* YOUR TASK *
Write out the line with "Task: Click the green 顧客を追加 button" and every later line through the end of the data below, exactly as given, with no pictures in the copy.

Screenshot grounding data:
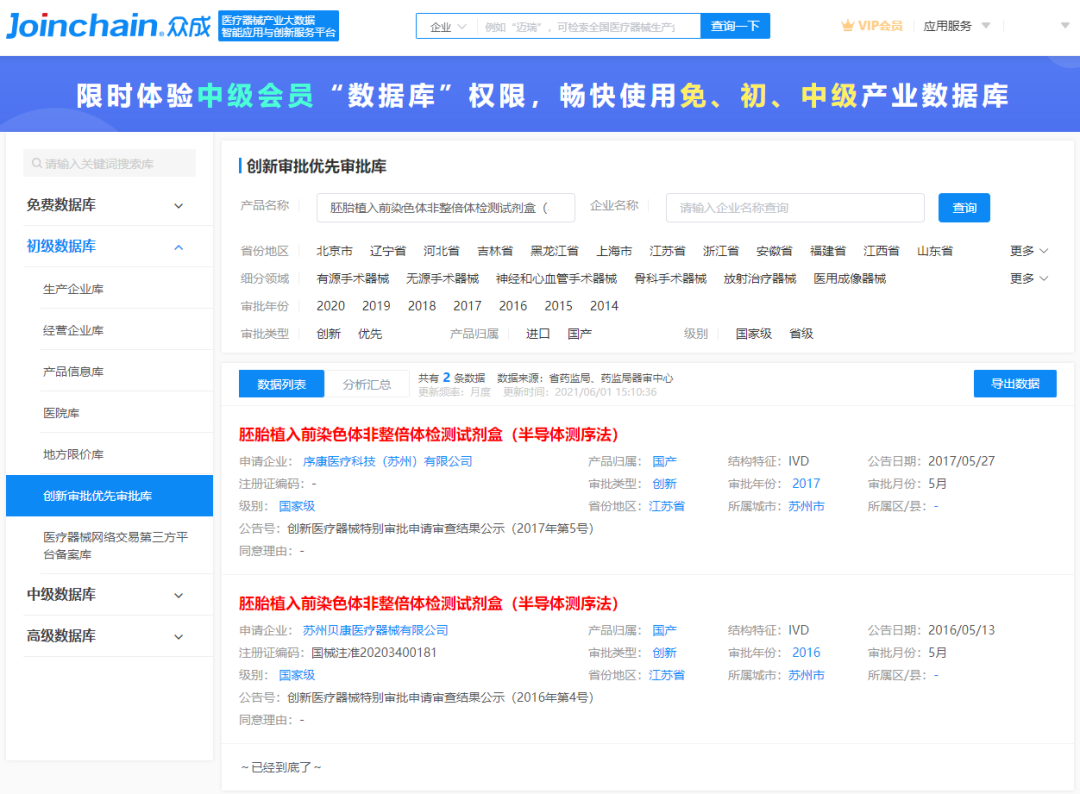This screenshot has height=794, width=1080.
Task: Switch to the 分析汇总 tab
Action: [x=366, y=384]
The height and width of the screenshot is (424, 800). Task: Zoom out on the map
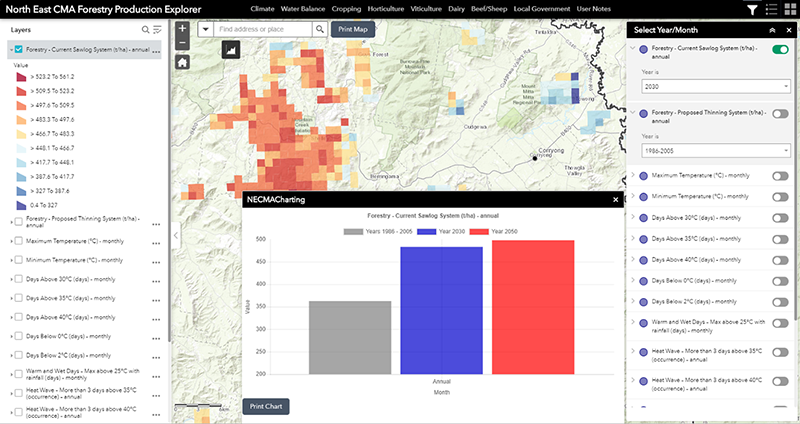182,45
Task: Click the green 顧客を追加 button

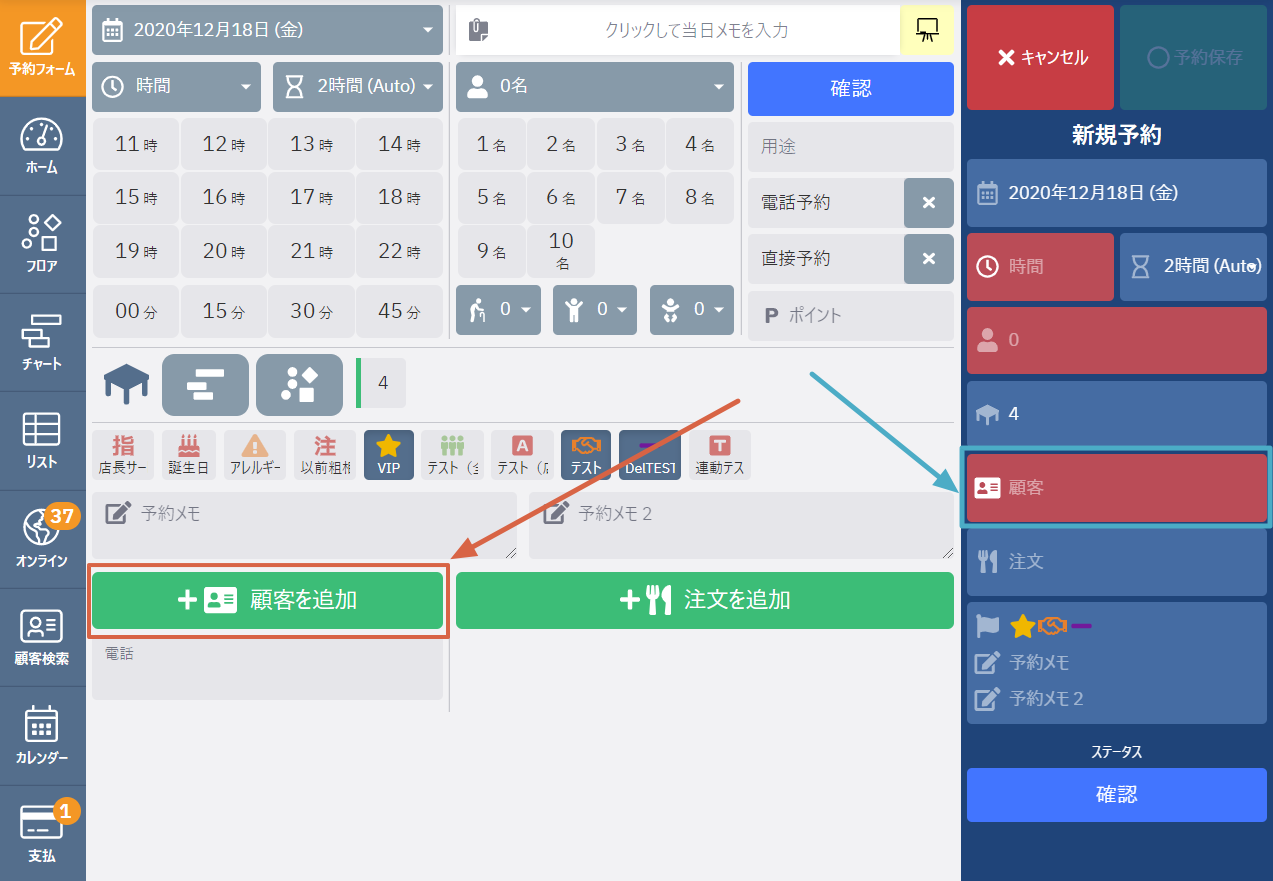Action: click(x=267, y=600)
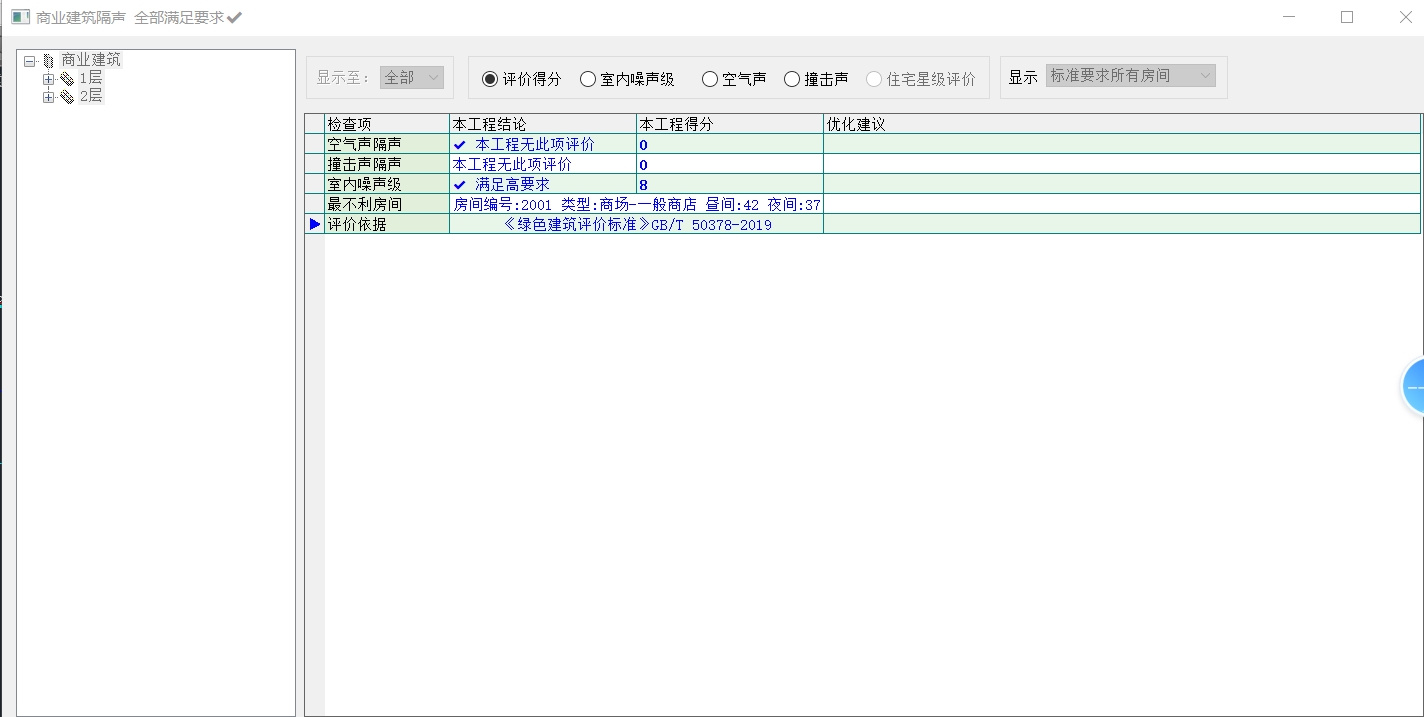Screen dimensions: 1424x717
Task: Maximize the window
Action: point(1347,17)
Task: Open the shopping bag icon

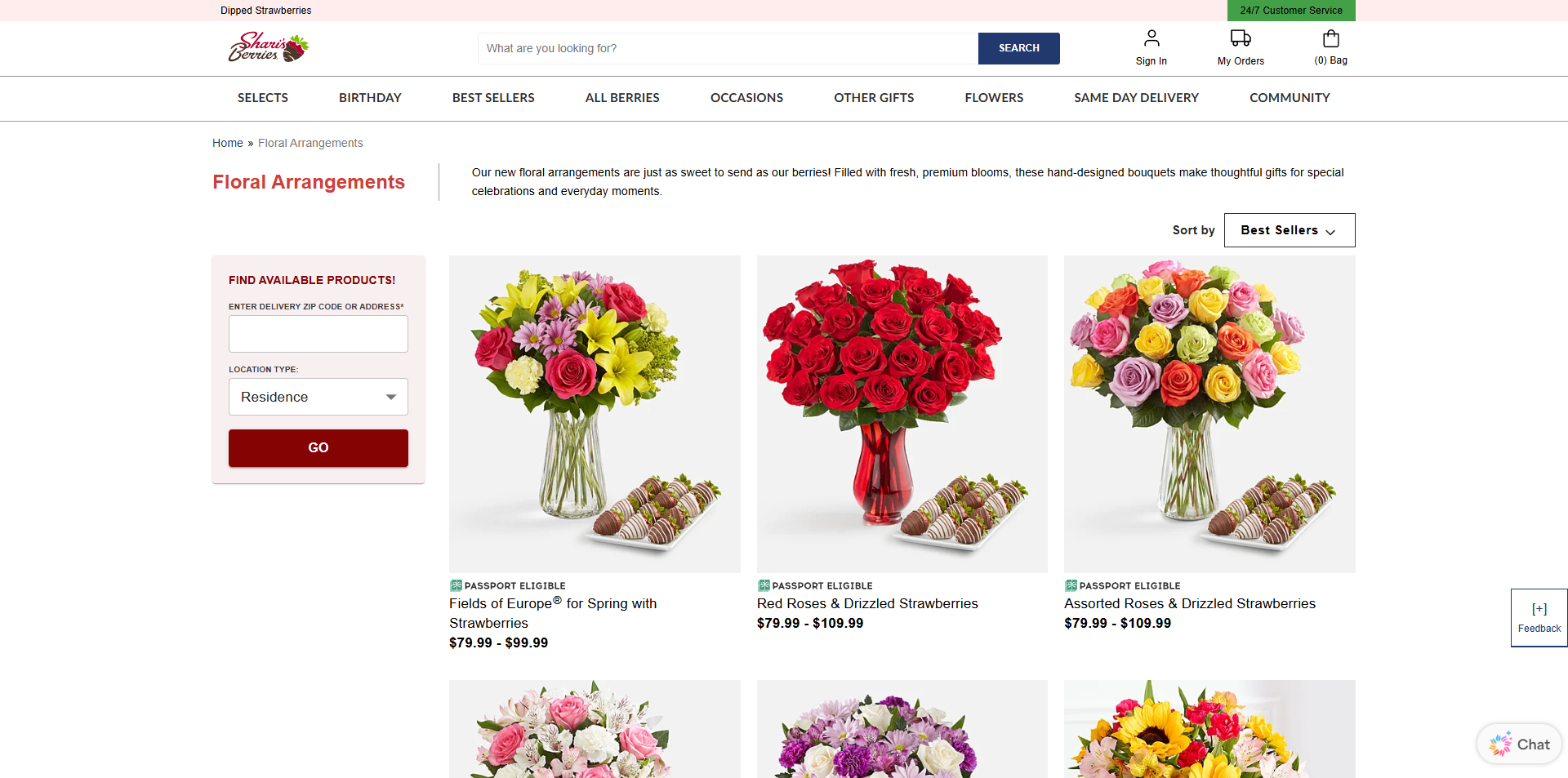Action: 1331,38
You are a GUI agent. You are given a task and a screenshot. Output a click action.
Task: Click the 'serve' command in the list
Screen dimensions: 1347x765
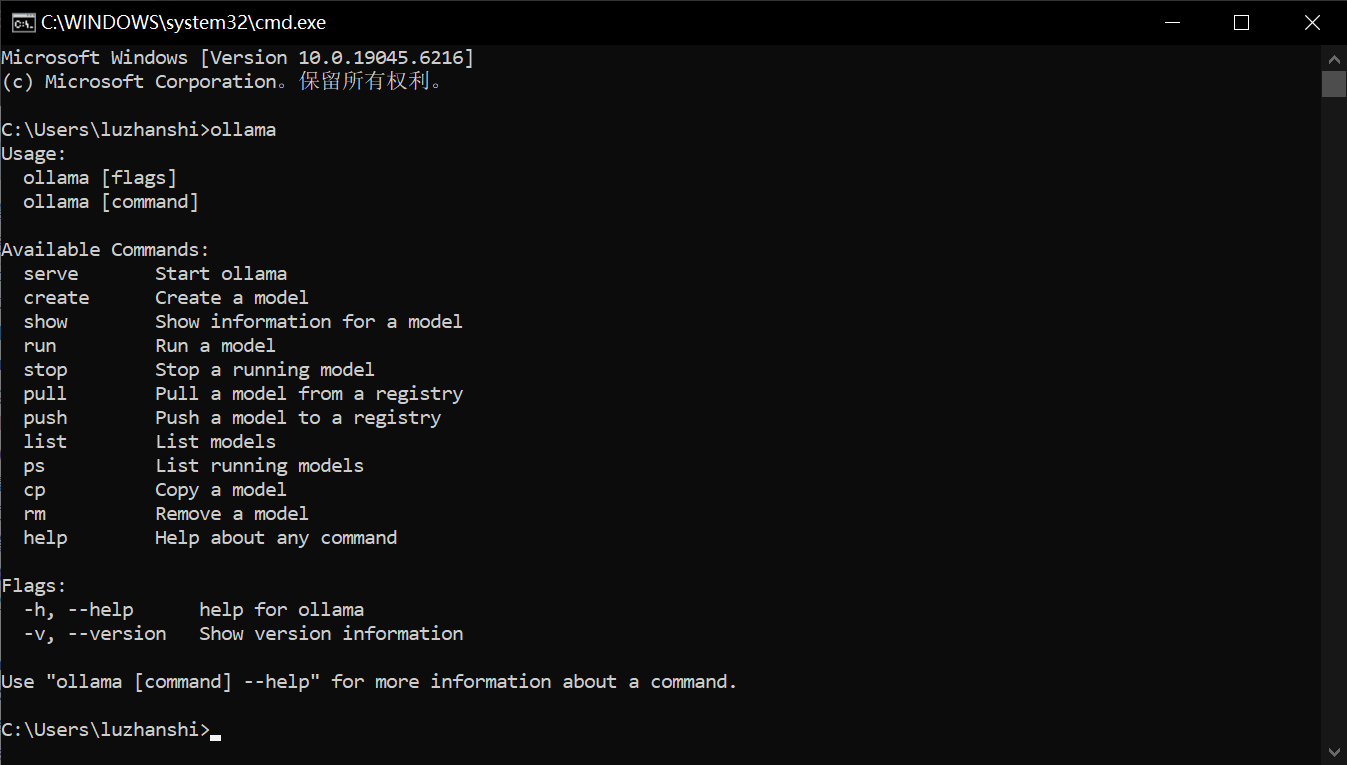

* TASK RESULT *
Task: Click the green 顧客を追加 button

Action: click(x=267, y=600)
Screen dimensions: 1424x717
Task: Maximize the window
Action: point(1347,17)
Task: Open the shopping bag icon

Action: 1331,38
You are a GUI agent. You are given a task and a screenshot. Output a click action.
Task: Click the 'serve' command in the list
Screen dimensions: 1347x765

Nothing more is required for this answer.